▶ _Texto_:

Con la integración de Alemania a la alianza, la Casa Blanca ganó una primera batalla. Pero ¿qué sucedía con la expansión de la organización militar más hacia el Este? La administración estadounidense debatió este punto en un segundo momento decisivo. Una parte del entorno presidencial instó a aprovechar la oportunidad histórica que ofrecía el espectacular debilitamiento soviético para impedir cualquier resurgimiento del poder ruso y cualquier emergencia de futuros competidores. En cambio, otros asesores temían una huida hacia adelante: “La expansión de la OTAN obligará a elegir entre abrirla a todos los candidatos –incluida Rusia– o trazar una nueva línea divisoria en Europa para sustituir la que existía durante la Guerra Fría [...]. No vemos ninguna posibilidad políticamente viable de detener [la ampliación] una vez que la iniciemos”, advirtió Thomas Niles, el consejero de Baker para los asuntos canadienses y europeos. Él, como otros, temía también que la expansión de la alianza obstaculizara el avance de los expedientes que requerían la cooperación de Moscú: la gestión de la crisis en la ex Yugoslavia (en la que los rusos apoyaban a los serbios), así como las negociaciones sobre el desarme nuclear, que afectaban de modo directo a los intereses estadounidenses.
En un primer momento prevaleció la prudencia. El colapso de la Unión Soviética en 1991 generó incertidumbres que llevaron a Washington a aplicar una política inclusiva: en enero de 1994, bajo la presidencia de Bill Clinton, se lanzó una iniciativa denominada “Asociación para la Paz” (APP); este ofrecimiento de cooperación con la OTAN se dirigió tanto a los antiguos países del Pacto de Varsovia como a Rusia. Los países del Grupo de Visegrado (Hungría, Polonia y Checoslovaquia) –que habían presentado de manera oficial su solicitud de adhesión el 6 de mayo de 1992– temían quedarse por siempre en el umbral de la alianza.

▶ _Tarea_:
Responda a estas preguntas según el texto sobre la expansión de la OTAN.
(a) ¿Qué cargo desempeñaba Thomas Niles?
(b) ¿En qué mes y año se lanzó la “Asociación para la Paz”?
(c) ¿En qué fecha presentaron oficialmente su solicitud de adhesión los países del Grupo de Visegrado?
Las entradas proceden de otra fuente.

▶ _Material_:
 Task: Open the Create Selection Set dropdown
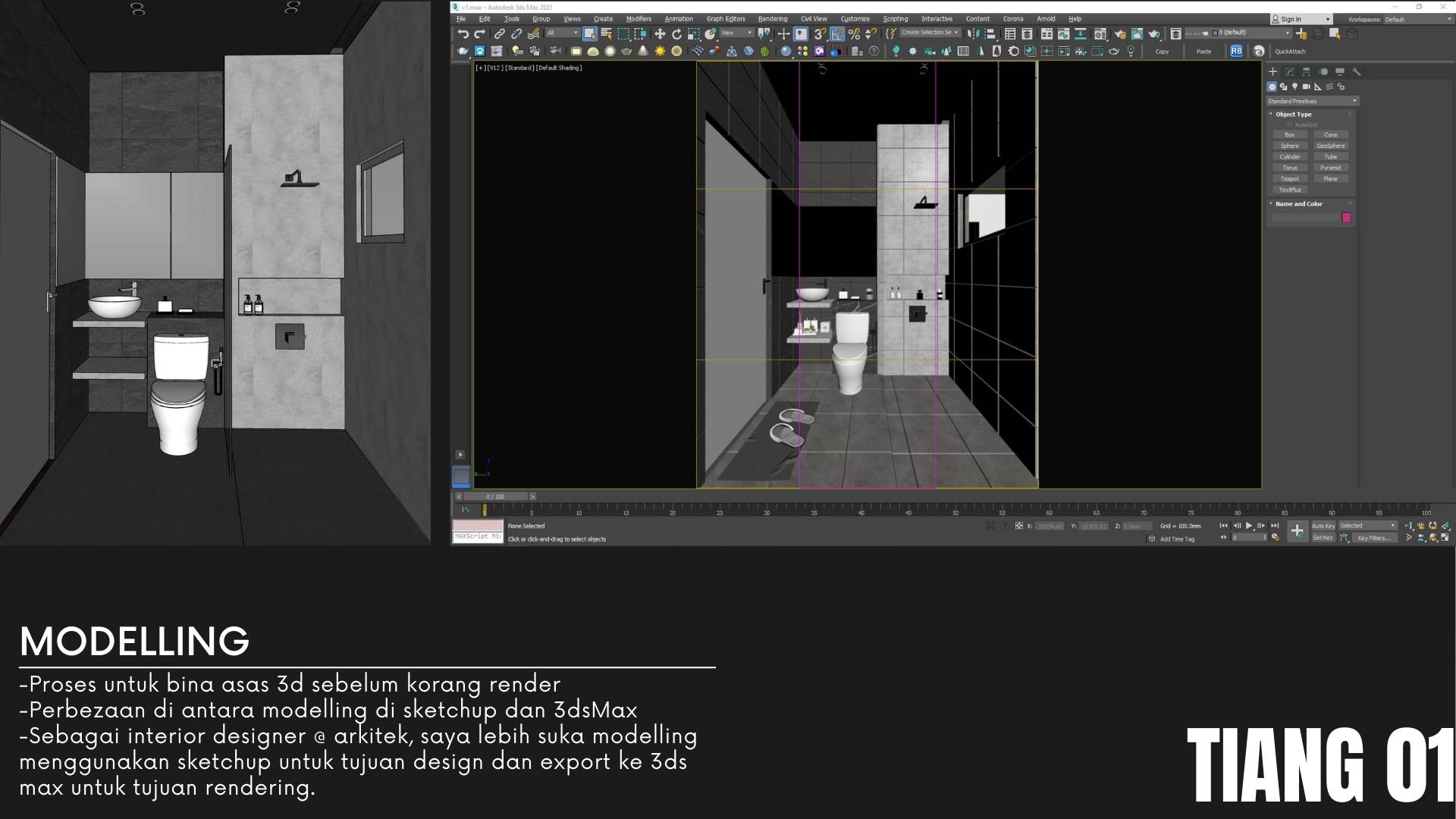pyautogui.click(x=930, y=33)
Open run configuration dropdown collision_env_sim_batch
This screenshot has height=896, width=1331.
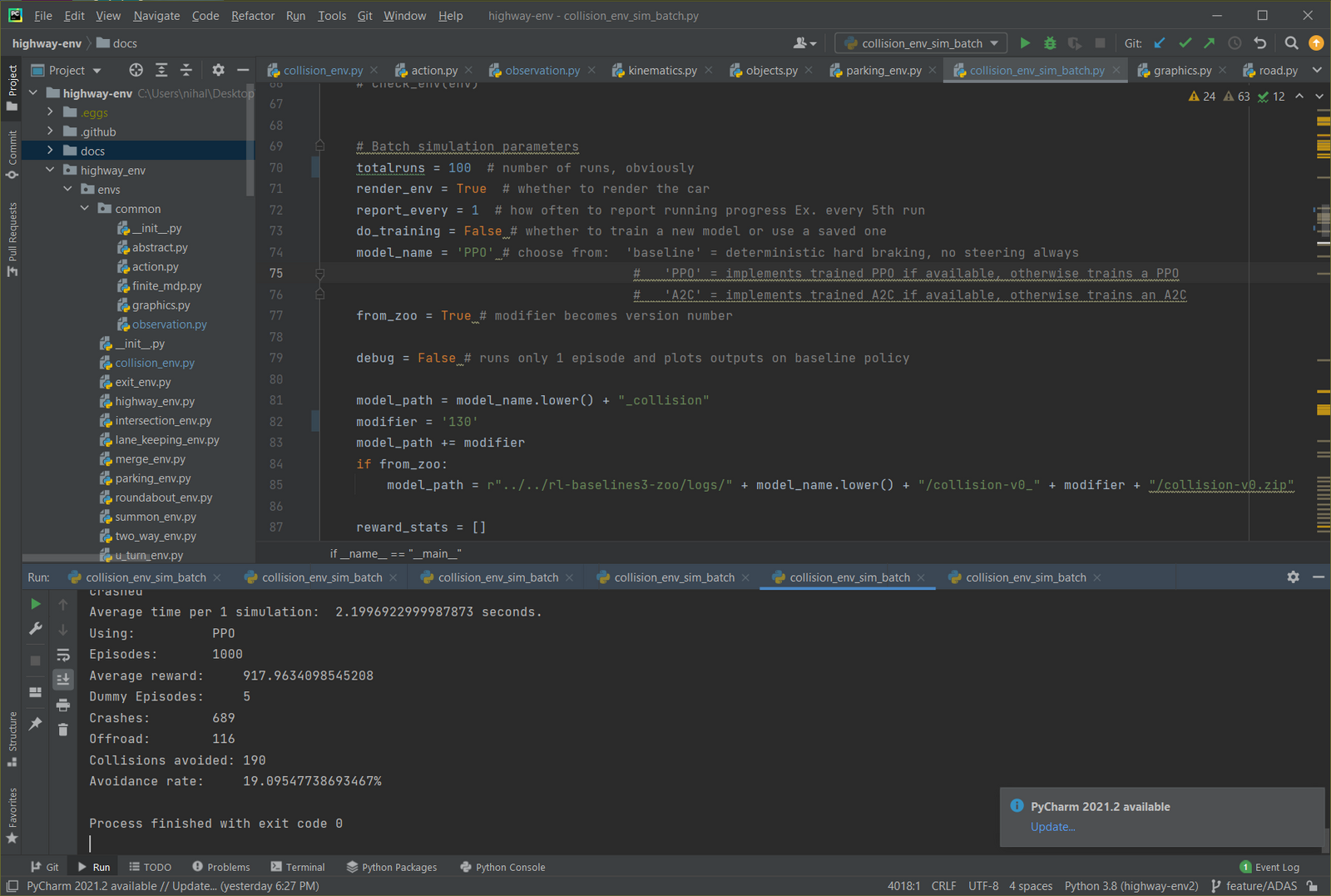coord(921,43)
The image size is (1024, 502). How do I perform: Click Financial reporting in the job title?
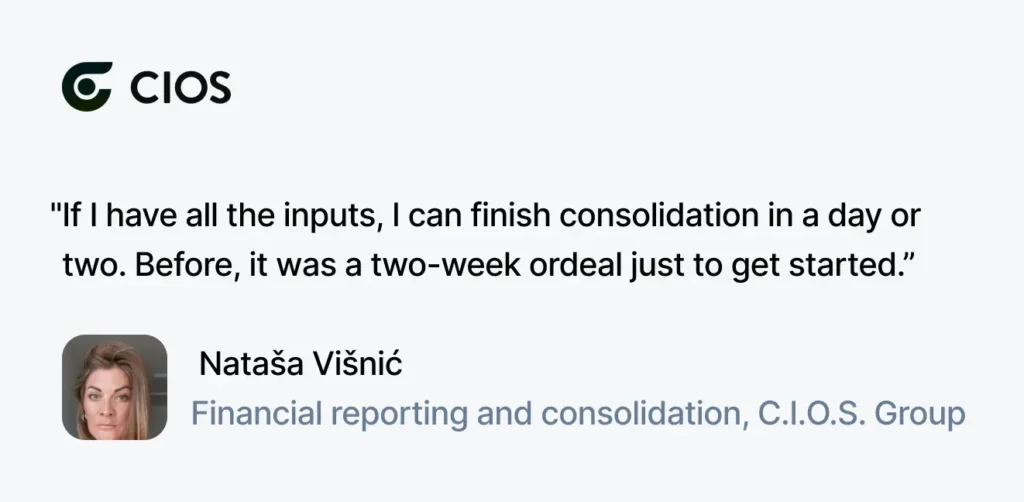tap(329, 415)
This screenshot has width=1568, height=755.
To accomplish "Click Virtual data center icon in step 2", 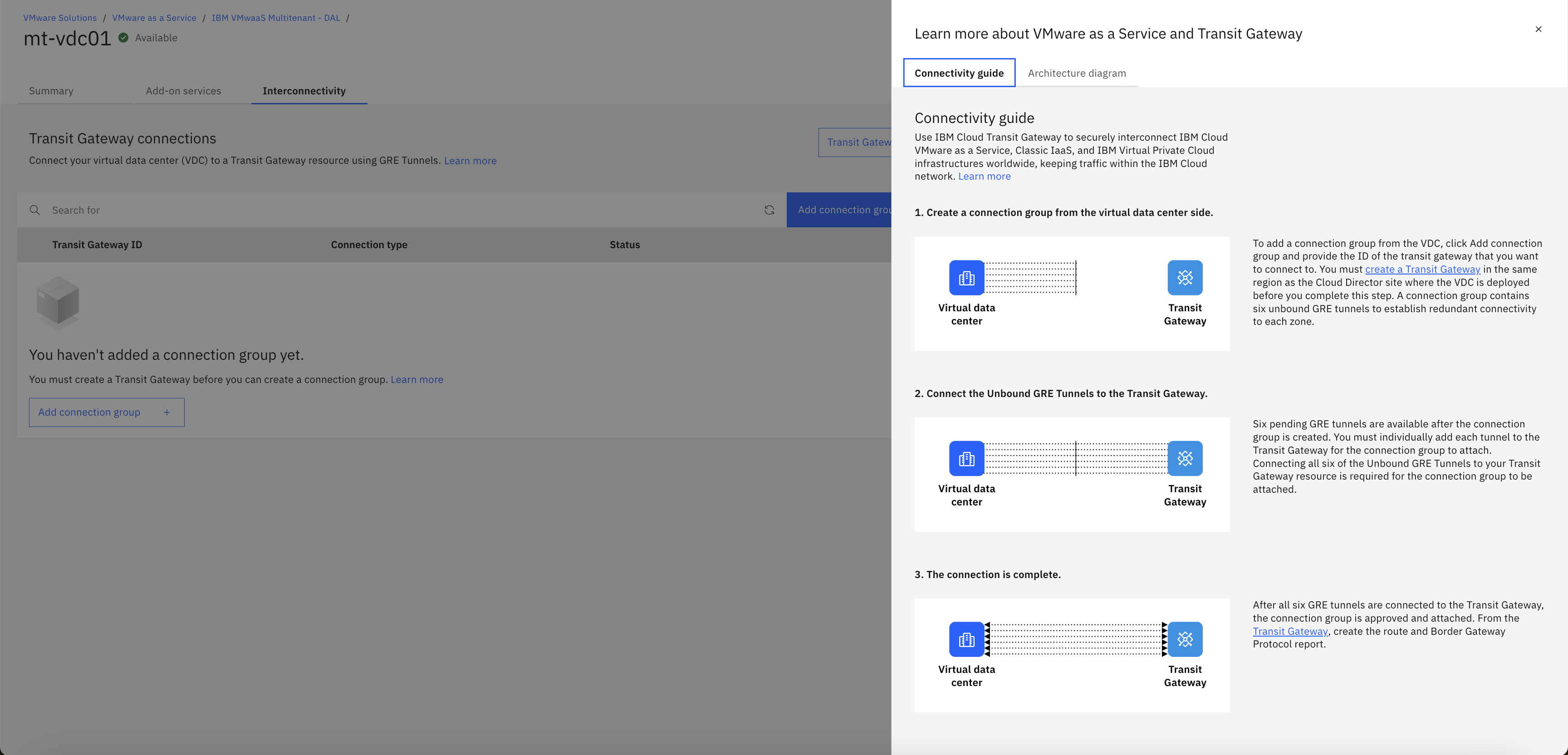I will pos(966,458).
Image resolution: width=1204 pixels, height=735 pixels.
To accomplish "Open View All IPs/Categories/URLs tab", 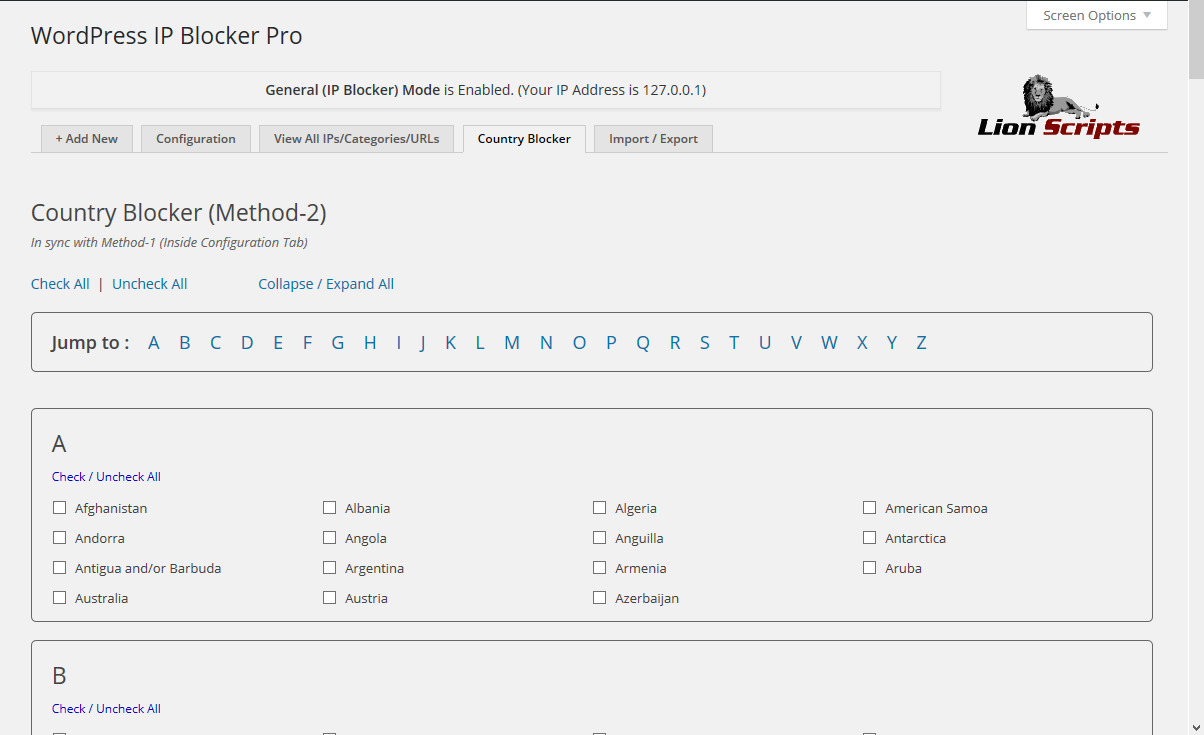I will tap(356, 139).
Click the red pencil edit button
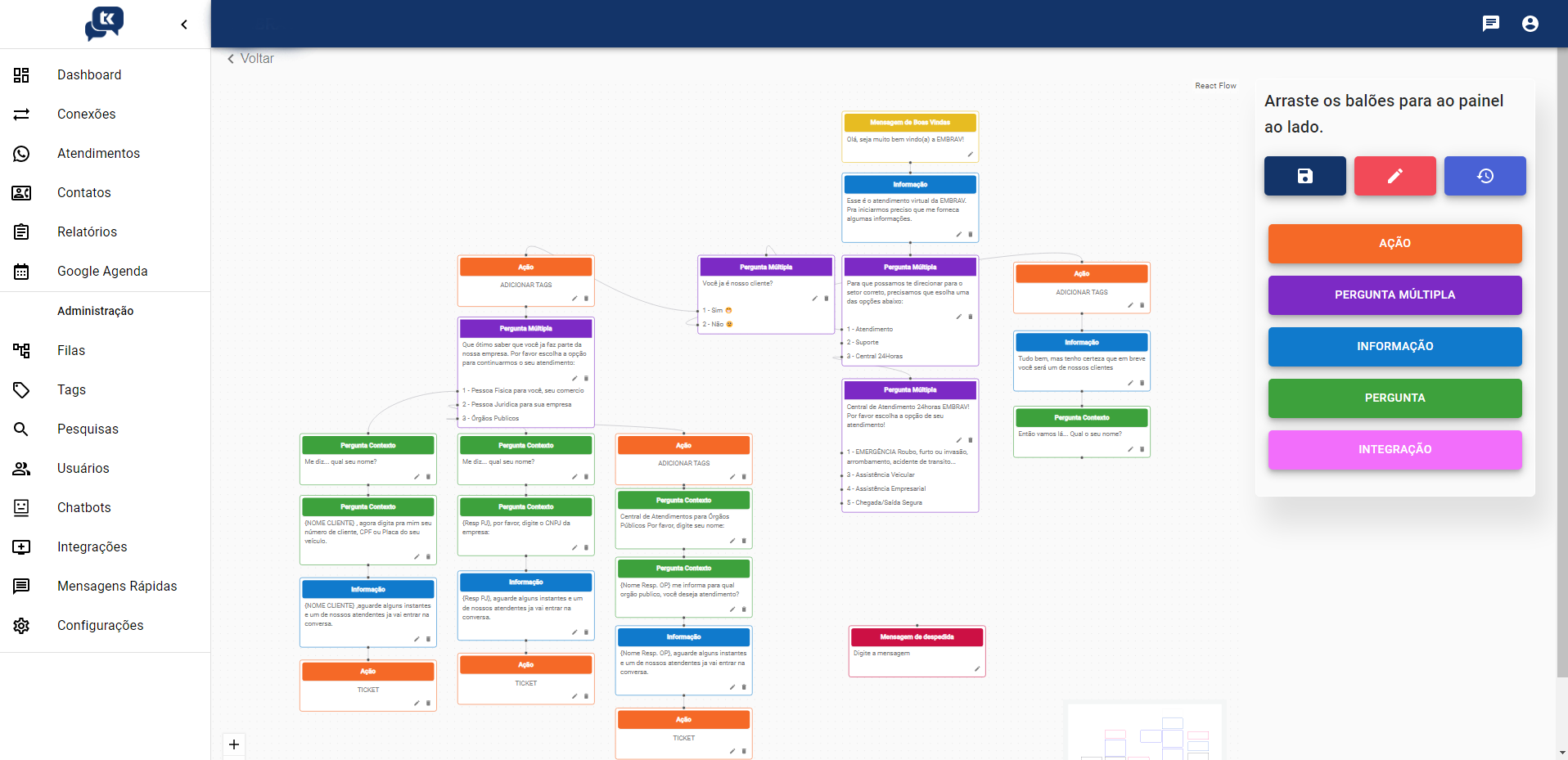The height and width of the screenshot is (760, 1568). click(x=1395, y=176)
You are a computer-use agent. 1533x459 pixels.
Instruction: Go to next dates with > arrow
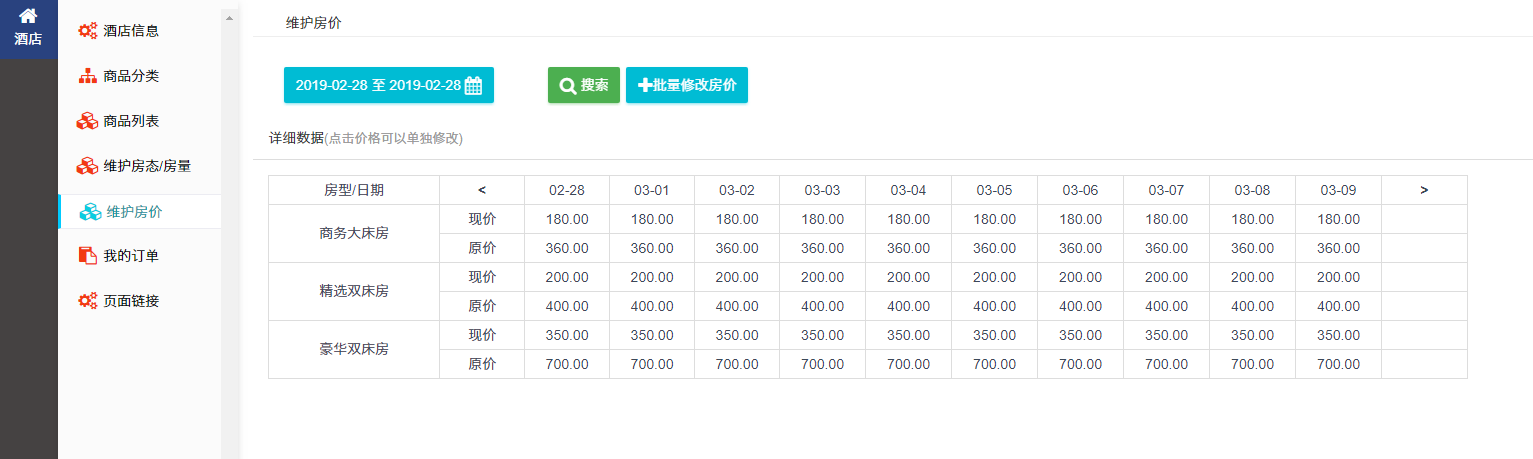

▶ _Resultado del ejercicio_:
(a) Era el consejero de Baker para los asuntos canadienses y europeos.
(b) En enero de 1994.
(c) El 6 de mayo de 1992.